El padre de Lyan, José Leonardo Hortúa, conocido en el mundo del crimen como “Mascota” o “El Mochacabezas”, fue uno de los hombres más violentos de Los Rastrojos. Se ganó su apodo por la brutalidad de sus crímenes: decapitaciones, mutilaciones y masacres fueron parte de su historial. Aunque fue asesinado en 2013, dejó detrás un rastro de deudas impagas y enemigos poderosos.

Con su muerte, su familia —incluido Lyan, su hijo— se convirtió en el blanco de una venganza silenciosa. La estructura residual de los Rastrojos, ahora debilitada pero aún activa en alianzas con grupos armados como las disidencias de las FARC, activó un mecanismo de presión: exigir el pago de las deudas a través de métodos de terror. Y en este caso, el blanco fue el hijo.


💰 Un rescate que no lo cubre todo

Durante los 18 días de cautiverio, Lyan fue mantenido en condiciones precarias. Estuvo amarrado, bajo amenazas constantes, aislado, en un lugar rural del suroccidente del país. Su liberación se produjo luego de que su familia, en coordinación con mediadores humanitarios, accediera al pago de un rescate de aproximadamente 4.000 millones de pesos, una pequeña fracción de lo que se exigía.

La familia —compuesta por su madre Angie Bonilla y su padrastro Joshua Suárez— nunca reconoció abiertamente la deuda, pero el pago silencioso fue suficiente para permitir que el menor regresara con vida. Sin embargo, la amenaza no desapareció.


⚰️ Muerte tras la liberación

Un día después de que Lyan volvió a casa, se conoció el asesinato de Jesús Antonio Cuadros Osorio, un empresario caleño y primo del padrastro del menor. Cuadros fue señalado por las autoridades como uno de los intermediarios clave en el pago del rescate. Su muerte se produjo en el norte de Cali, luego de que sicarios le dispararan a quemarropa.

Cuadros no era un desconocido para la justicia. En 2013 ya había sido vinculado a una investigación por narcotráfico y sobrevivido a un intento de secuestro. Su asesinato deja en claro que, en el mundo del narcotráfico, los pactos no siempre terminan con un pago.


🕸️ Una red de crimen, pasado y herencia

El caso de Lyan Hortúa refleja con crudeza cómo las deudas criminales se heredan como maldiciones silenciosas. Aunque el menor y su madre no tienen vínculos actuales con estructuras delictivas, su apellido, su sangre, y el legado violento de su padre los convirtieron en objetivos de una cadena de venganza tejida en los años más oscuros del narcotráfico colombiano.

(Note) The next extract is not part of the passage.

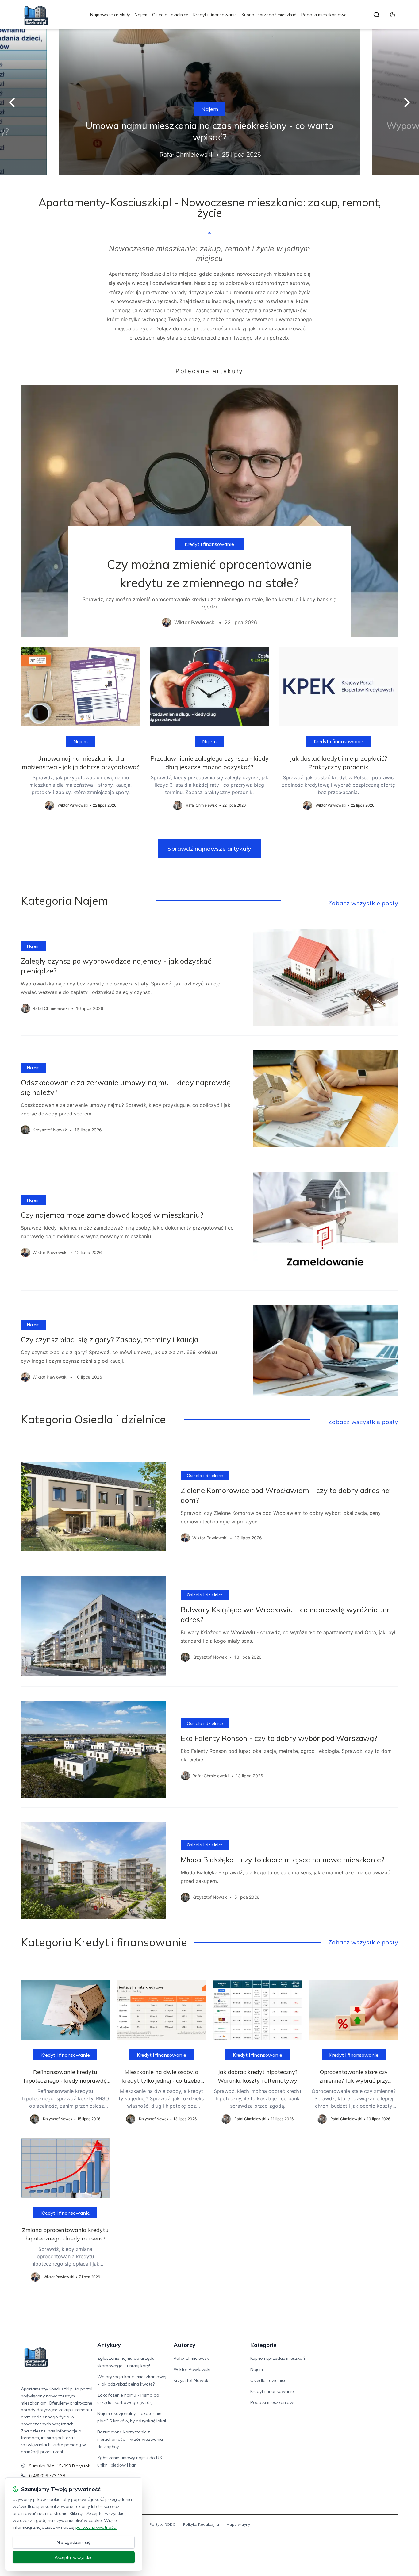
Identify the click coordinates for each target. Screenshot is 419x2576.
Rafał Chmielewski (192, 2358)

El responsable intelectual de este secuestro, alias “Diego Rastrojo”, se encuentra detenido en Estados Unidos desde hace años, pero su influencia persiste. Su estructura criminal, aún viva en redes informales, habría ejecutado esta acción para recuperar recursos supuestamente hurtados o no entregados por antiguos socios.


🧨 El país que hereda su violencia

Más allá del impacto emocional y del alivio que representa la liberación de Lyan, el caso abre un debate profundo sobre la persistencia del poder criminal en Colombia, los lazos invisibles entre el pasado y el presente, y cómo las víctimas del conflicto armado y del narcotráfico pueden seguir siendo perseguidas generaciones después.

Este caso también pone en evidencia la fragilidad de la infancia en contextos violentos, y la necesidad urgente de políticas de protección integral, especialmente para familias que, aun intentando rehacer sus vidas, siguen expuestas a los tentáculos del crimen organizado.


✊ Una liberación con cicatrices

Lyan está de vuelta, y Colombia respira. Pero el mensaje que deja su historia no puede ser ignorado. Hay niños en este país que, sin deber nada, lo deben todo. Que son perseguidos no por lo que hicieron, sino por lo que fueron sus padres. Y que son arrancados de su niñez por redes criminales que no perdonan, no olvidan y no sueltan.

En una nación que busca la paz, la historia de Lyan Hortúa es una herida que exige justicia, verdad y protección. Porque los niños no son botín de guerra, ni garantía de pago, ni instrumento de terror.

Son futuro. Y hay que defenderlos como tal.